Foreign Minister Chrystia Freeland
You don’t have to like or even agree with someone to sit down and have a talk with them, Freeland believes, and she means it. She will talk to anyone, treat them with respect and, after pausing to think, will respond with courtesy even when your ideas are daft and your intentions foul. It’s disarming. It is the opposite of Trumpishness and exemplifies the best of Canada.
@Nicole_Cliffe
This Canadian writer and journalist tweets fast and funny, drawing people out to tell, speculate, snitch and be their most candid, entertaining selves. Co-founder of the Toast and now living in Utah, she is truth serum in human form, she is that rare thing — generous to strangers both emotionally and financially — and I am hooked.
Jennifer Keesmaat
Bright, wise and full of fire, she could have been the mayor who faced down Premier Doug Ford.

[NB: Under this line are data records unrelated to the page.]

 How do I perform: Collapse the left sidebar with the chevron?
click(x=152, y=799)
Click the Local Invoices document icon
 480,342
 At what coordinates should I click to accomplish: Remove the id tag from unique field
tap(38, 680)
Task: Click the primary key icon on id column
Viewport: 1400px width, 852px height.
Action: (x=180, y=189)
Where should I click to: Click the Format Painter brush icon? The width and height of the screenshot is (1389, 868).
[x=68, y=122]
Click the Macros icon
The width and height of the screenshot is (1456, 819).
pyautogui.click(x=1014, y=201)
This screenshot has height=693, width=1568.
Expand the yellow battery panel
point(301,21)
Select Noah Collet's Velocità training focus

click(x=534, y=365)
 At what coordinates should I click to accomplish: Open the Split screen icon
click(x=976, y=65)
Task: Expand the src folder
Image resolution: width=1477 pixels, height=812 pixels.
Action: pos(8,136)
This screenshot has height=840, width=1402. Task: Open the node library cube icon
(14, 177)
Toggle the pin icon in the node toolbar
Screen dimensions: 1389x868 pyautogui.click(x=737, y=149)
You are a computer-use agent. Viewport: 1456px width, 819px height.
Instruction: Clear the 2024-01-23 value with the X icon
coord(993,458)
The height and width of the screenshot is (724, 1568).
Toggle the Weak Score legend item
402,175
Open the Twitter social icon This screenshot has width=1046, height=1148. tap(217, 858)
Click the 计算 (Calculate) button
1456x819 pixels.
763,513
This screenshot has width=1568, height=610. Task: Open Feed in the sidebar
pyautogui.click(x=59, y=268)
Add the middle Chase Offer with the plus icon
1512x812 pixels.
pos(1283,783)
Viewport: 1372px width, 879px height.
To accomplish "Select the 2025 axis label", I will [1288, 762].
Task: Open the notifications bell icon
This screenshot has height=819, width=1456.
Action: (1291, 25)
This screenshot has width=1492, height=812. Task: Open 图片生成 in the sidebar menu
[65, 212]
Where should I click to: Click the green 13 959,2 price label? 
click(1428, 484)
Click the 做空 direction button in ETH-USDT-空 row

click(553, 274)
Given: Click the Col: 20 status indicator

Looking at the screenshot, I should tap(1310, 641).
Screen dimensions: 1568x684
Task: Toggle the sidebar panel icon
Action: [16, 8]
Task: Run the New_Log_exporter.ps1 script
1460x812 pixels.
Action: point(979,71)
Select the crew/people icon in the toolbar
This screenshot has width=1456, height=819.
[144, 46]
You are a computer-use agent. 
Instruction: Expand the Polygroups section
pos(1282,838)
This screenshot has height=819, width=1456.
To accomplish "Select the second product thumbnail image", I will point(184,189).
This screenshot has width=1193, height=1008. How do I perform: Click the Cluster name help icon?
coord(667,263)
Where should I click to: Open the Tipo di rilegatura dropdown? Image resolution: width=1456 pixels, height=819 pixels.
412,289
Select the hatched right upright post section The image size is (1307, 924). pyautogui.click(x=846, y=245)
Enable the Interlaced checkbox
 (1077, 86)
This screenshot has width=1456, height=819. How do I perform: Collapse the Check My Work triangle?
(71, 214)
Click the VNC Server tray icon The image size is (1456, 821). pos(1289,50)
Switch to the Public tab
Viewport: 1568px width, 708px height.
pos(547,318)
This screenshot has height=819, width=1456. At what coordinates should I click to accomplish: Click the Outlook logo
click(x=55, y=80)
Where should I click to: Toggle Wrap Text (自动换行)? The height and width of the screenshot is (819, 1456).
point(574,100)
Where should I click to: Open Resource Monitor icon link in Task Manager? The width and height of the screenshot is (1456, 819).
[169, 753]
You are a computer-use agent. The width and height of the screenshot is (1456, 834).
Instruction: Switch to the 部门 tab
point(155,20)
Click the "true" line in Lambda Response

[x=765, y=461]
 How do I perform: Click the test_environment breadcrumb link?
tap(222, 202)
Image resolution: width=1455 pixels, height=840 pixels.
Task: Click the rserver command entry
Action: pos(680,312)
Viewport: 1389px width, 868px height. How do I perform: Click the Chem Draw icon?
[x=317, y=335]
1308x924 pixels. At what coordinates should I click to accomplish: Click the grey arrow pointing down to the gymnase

She lost the election to a decent-enough guy, John Tory, but if Torontonians had had the courage of, say, Quebecers, we would have taken to the streets and defended our city council hacked in half by an angry Ford stuffed with social anxiety and hot for revenge.
John Oliver
After Jon Stewart quit The Daily Show and Stephen Colbert abandoned comedy for the cheesy CBS mainstream, there’s only Oliver doing U.S. cable comedy for smart people. On HBO’s Last Week Tonight, information shoots out of his Cambridge-trained brain along with a level of sarcasm and disgust that obedient, election-losing Democrats are still uncomfortable with. From “crisis pregnancy centres” to felony voting rights to Facebook in Burma, Oliver is one of the best investigative journalists at work today.
Prof. Donna Strickland
What heaven it is to see a smart associate professor put her head down and do the work as full professorial males strut upon the stage, only to see her win the Nobel Prize for Physics and give a great Canadian speech in Stockholm.
The University of Waterloo has given her a small promo- tion and a reserved parking space.
@TrumpDraws, @TrumpsTies and @realDonaldTrump
The best of Twitter art. The first shows an idiot at his desk displaying a leather folder with bills he just signed, with kindergarten drawings of a Dachshund labelled “HORSE,” “tapes-DUCK, SKOTCH, MASKY” and “ihod-internashnel House Of Donald!” The second is a stream of portrait Donalds with ties extruding from his orifices, ties being sucked by Ted Cruz and bitten by Rudy Giuliani, ties snapping around Trump’s head like bullwhips, and ties cleaning Trump’s clogged, waxy earholes. And then there is the real thing, @realDonaldTrump tweeting things that will send him to prison. It’s coming, just like Santa Claus.
Good gear: Sugru
Every year I write about a mouldable glue called Sugru. Invented by Ireland’s Jane Ni. Dhulchaointigh, it will fix your shoes, house, car and everything in the maddening world of recalcitrant objects. When you repair your child or your toaster, think of me.
More good gear: Conair spin air rotating styler
For everyone who can’t see the back of their head but knows there’s something going on over there, I have found haircare gold. Obviously I’d prefer the Babyliss sheer volume rotating hot brush, but it’s French and isn’t sold here yet. I wake every morning the same way, staring goggle-eyed into the mirror with my hair standing straight up, as if my cherries jubilee had exploded in my face last night and set my hair on fire — the look is alarming and very au courant — and then get to work with a blower and this rotating barrel catapult creature.
Dear readers, you will sail into 2019 with your moral sense, a Calvinist capacity for suffering and glossy hair. Do it.